Editor's note: See CMT Insider's interview with Brad Paisley in the new episode debuting Saturday (July 14) at 11 a.m. ET/PT.
Brad Paisley's wheels are always turning, and not just the ones on his tour bus. In preparation for his Virtual Reality World Tour, he allowed his imagination to run wild. And as a result, he's giving fans something they've never seen.
"I'm always trying to think of things we haven't done. But luckily, it's always about music, too," he told CMT Insider host Katie Cook prior to a tour stop in Camden, N.J. "As long as you continue to have new songs, there's usually some new topic or something to present."
In this backstage interview, Paisley talks about his creative vision for the tour, the unique approach of his upcoming album and his lofty ambitions for his iPad.
CMT: This is the Virtual Reality World Tour. How is this title influenced by your set?
Paisley: We named it because of the set. It was called something else when we first announced it. And when we set all of these toys up and we looked at them, it was like, "This feels more like a virtual reality thing." There are so many moments where you're not sure what's real and what's not -- creating a fake atmosphere, whether it's the beach or the woods or guest appearances by people who may or may not be there.
Are we talking holograms?
Maybe. Or maybe it's real.
If you could do a duet with a hologram of a person who's no longer with us, who would it be?
Wow, that's a good question. You know, it's probably not a hypothetical question. It's probably possible. It would be neat to sing with Roger Miller. I sang with Buck Owens a lot while he was alive, so somebody like that. I never got to meet Roger Miller, and from what I hear, he was the biggest character we've ever had.
I know you love all this high-tech stuff. You're into editing and creating animation. Any gadgets right now that you're obsessed with?
I think the new iPad is something else -- the pictures it takes and the video it takes. I really believe you'll get a music video one of these days that I shot with an iPad because it's that consistent and that good. It's HD. These guys running these cameras right here that we're looking at -- I don't know why you're lugging these big things around because it's pretty amazing what these [iPads] can do. You can edit it on it when you're done.
I bet half the people in the audience are recording everything you do, too.
Yeah, gone are the days when I used to really preview material. I can remember trying "Celebrity" live the week I wrote it -- the day I wrote it really. We were playing at the Las Vegas Hilton that night. ... I could tell what lines were getting reactions and which ones weren't. But if I do that now...
Oh, it will be out there.
Yeah, you'll have it, and people will be trading it back and forth.

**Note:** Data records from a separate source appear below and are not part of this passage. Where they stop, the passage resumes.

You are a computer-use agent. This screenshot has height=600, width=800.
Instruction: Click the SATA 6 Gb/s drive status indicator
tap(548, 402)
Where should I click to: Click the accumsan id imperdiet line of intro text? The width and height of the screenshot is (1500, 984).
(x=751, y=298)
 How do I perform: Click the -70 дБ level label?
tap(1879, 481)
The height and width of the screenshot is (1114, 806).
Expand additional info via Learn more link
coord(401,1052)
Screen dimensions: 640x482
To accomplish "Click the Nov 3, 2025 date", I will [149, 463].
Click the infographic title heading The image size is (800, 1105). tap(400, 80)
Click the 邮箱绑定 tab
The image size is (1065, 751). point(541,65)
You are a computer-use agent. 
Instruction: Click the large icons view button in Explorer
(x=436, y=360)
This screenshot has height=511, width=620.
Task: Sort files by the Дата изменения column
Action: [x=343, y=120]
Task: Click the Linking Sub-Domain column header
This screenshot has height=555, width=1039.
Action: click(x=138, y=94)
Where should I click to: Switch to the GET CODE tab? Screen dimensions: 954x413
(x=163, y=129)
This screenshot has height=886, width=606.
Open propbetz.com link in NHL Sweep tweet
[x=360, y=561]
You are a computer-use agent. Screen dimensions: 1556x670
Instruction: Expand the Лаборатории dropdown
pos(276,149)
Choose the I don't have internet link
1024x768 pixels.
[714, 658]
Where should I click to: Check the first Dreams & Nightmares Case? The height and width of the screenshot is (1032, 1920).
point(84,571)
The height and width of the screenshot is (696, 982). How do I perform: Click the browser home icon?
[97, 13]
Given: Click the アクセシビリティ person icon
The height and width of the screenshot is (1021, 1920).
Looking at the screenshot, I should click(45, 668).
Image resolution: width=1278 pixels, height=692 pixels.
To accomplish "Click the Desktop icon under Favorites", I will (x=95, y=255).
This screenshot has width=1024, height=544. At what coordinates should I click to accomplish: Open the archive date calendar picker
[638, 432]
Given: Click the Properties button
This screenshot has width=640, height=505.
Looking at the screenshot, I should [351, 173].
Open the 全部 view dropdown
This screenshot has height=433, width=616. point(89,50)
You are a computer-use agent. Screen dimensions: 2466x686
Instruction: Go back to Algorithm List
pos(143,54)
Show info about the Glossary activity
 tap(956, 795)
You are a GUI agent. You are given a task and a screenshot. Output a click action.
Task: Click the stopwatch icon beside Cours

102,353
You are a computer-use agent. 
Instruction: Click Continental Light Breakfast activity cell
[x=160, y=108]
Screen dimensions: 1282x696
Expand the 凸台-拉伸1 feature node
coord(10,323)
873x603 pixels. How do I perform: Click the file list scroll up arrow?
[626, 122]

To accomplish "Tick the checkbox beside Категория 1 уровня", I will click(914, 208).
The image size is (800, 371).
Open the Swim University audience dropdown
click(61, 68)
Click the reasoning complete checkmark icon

You always want to bring a new interesting, fresh approach to a tour, but are you getting to that point where you're like, "Well, what have I not done already?"
A little. You think that way a little bit, but luckily, things keep changing. Technology gets better. The video stuff that we present nightly is better than it's ever been. And that's only because things get better. I can remember the first tour projection screens that weren't very bright -- singing "Whiskey Lullaby" and having Alison Krauss' face come up, and some nights it didn't work. We've come a long way since then.
You're working on the new album. Where are you in that whole process?
At the scary point of starting to play it for some people. I've been really private about it until now. ... I didn't really let anybody hear stuff, and I'm just now starting to play things for some people at my label. I've had the most fun making this record I've ever, ever had.
Fans saw a web video where you talked about trying to get an organic sound in the session. What did you mean by that?
There are no pesticides. ... You look for the label. It just says 100 percent organic, and then you have it. No, what it means is, in a nutshell, a lot of what you hear on the radio and a lot of what you hear in any form of music right now has both the aid and the also the negative part of a computer being involved in a big way. They'll have a great drum track, and then they'll make sure the bass hits right now, then the kick drum, and then they'll make sure that the vocals are tuned. They'll make sure that everything's perfect before it hits your radio station. I like that sound. We've had a lot of that on records just like everybody else, where you make sure everything is right before it gets out. This time the mode has been: "We're not editing." If you hear something on a record, we played it.
Like they used to do all those years ago.
Like they used to do it. And the energy to me feels different. ... As of talking to you right now, we've cut almost 10 things. Seven of them are for sure on the record, and three of them, no one will ever hear. But it's seven musicians. It's the band that you'll see tonight onstage with me. There are no additional musicians yet, which is really, really fun. ... You have this picture of what that might sound like, and it's different than you think. That's what's interesting. To me, it's hard to describe it, but I think it's going to be really, really cool. I'm at least happy with it.